Efficient one- and novel two-photon mechanisms in photocatalysis and bond activation processes

Prof. Dr. Christoph Kerzig, Johannes Gutenberg-Universität Mainz

Many photoreactions suffer from lousy quantum yields owing to poorly understood and chemically unproductive loss channels. To improve
the light-to-chemical-energy conversion efficiencies, we develop new concepts that rely on molecular dyads consisting of a metal complex
unit and a covalently attached organic chromophore. These dyads were employed for efficient key reaction steps in photocatalysis
and a novel approach for controlling the triplet quenching mechanism was established. Guided by our recent study on Coulomb effects
on the energy transfer kinetics, we have developed the Coulombic dyad strategy for obtaining the advantages of molecular dyads without
the time- and resource-consuming synthesis of tailored photocatalysts.

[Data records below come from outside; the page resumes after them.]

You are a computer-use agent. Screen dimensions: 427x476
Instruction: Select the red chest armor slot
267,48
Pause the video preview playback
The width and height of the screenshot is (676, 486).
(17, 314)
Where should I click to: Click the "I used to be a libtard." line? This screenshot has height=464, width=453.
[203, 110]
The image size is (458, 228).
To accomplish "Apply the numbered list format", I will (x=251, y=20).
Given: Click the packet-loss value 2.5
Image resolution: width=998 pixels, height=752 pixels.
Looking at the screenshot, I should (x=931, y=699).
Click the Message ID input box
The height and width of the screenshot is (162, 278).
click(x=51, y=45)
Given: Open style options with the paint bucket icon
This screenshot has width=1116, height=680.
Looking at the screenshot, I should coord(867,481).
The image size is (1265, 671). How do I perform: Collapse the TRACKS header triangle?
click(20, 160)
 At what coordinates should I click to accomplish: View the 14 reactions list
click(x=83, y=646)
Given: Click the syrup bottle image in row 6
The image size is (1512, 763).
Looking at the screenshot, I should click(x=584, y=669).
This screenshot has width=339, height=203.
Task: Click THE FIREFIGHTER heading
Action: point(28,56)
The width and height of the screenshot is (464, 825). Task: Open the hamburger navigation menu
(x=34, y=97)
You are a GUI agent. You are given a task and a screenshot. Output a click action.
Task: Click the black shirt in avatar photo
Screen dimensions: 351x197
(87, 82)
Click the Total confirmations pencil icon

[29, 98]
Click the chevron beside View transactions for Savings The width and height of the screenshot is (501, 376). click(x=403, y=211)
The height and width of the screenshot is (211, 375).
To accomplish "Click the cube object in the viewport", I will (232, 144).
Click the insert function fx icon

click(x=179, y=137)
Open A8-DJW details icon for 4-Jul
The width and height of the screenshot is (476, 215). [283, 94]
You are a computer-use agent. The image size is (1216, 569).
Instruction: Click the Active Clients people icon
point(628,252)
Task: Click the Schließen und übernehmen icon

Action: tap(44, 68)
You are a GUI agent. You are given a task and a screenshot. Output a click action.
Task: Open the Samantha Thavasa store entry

Challenging photoreactions such as light-induced polymerization of hydrogen formation usually require UV light and cannot be driven by one visible photon for thermodynamic reasons.[6,7] With the aim in mind to replace inefficient UV light sources, we are working on different strategies to pool the energy of two visible photons for achieving similar photochemical reactivities as obtained upon direct (one-photon) UV excitation.
All projects are characterized by a synergistic interplay of molecular design, time-resolved optical spectroscopy and lab-scale
irradiation experiments, which allows us to obtain deep mechanistic insights.